• **TASK DIRECTIONS**:
Return all lines of the records that contain the word "label".

(Extracted records)
########
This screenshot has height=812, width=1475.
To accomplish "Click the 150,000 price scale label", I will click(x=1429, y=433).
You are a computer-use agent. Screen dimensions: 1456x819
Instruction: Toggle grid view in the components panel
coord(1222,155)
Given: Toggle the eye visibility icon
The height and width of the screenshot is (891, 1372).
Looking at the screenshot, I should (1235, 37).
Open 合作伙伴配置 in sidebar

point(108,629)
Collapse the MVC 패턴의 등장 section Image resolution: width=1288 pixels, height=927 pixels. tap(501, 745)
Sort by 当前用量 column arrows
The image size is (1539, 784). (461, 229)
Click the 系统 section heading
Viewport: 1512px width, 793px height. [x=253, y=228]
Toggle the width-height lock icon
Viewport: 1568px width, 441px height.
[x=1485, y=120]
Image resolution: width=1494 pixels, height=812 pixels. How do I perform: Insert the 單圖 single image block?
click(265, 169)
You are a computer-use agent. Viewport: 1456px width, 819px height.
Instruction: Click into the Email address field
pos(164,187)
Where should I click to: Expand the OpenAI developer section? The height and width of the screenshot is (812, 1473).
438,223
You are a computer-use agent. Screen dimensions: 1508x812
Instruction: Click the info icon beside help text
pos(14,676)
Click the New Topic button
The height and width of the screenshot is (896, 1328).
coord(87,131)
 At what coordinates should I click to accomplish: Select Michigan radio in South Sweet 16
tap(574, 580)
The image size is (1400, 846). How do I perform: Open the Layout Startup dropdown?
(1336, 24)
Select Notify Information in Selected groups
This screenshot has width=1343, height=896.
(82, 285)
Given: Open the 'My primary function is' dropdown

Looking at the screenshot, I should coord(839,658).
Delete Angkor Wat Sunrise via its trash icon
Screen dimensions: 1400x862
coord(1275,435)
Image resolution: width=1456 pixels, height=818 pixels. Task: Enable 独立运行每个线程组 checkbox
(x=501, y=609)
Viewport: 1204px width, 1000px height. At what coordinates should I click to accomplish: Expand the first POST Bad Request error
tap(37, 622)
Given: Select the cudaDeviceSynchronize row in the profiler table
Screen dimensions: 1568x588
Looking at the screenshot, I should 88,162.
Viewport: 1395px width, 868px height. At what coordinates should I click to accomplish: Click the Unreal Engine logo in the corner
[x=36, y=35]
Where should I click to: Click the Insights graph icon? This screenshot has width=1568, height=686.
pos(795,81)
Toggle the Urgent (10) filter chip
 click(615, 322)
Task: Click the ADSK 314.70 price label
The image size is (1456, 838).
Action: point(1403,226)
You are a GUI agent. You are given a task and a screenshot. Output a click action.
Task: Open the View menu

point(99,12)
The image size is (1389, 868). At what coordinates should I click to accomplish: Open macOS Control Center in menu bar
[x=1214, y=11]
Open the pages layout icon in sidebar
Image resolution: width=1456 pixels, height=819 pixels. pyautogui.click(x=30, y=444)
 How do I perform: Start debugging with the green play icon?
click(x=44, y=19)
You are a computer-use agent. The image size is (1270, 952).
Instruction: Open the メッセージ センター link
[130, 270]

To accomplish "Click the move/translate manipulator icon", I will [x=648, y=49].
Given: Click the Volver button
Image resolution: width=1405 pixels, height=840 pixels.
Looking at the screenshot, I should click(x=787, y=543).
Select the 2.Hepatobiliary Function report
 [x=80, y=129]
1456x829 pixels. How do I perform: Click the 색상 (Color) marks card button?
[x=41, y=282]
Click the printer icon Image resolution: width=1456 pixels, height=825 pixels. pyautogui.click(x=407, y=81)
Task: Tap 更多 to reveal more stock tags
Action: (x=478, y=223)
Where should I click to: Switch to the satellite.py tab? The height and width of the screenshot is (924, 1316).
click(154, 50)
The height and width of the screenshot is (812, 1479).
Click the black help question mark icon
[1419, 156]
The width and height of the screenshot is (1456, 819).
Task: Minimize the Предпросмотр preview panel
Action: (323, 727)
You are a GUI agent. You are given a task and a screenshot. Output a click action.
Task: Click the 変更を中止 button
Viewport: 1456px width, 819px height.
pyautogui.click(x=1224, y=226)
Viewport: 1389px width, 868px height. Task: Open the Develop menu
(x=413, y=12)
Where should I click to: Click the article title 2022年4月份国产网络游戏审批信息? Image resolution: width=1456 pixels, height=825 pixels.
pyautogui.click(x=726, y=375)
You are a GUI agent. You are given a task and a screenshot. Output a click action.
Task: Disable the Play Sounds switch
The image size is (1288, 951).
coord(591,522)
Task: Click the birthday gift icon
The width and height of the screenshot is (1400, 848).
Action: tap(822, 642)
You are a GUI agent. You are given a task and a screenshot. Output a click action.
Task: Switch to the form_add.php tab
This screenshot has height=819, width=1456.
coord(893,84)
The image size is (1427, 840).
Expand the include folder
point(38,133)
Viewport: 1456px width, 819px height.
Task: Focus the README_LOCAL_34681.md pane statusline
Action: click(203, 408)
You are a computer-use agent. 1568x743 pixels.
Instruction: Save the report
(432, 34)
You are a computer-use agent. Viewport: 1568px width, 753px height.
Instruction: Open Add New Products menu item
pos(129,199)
########
• **EXERCISE OUTPUT**:
To accomplish "Click the 150,000 price scale label", I will click(x=1429, y=433).
Task: Click the ADSK 314.70 price label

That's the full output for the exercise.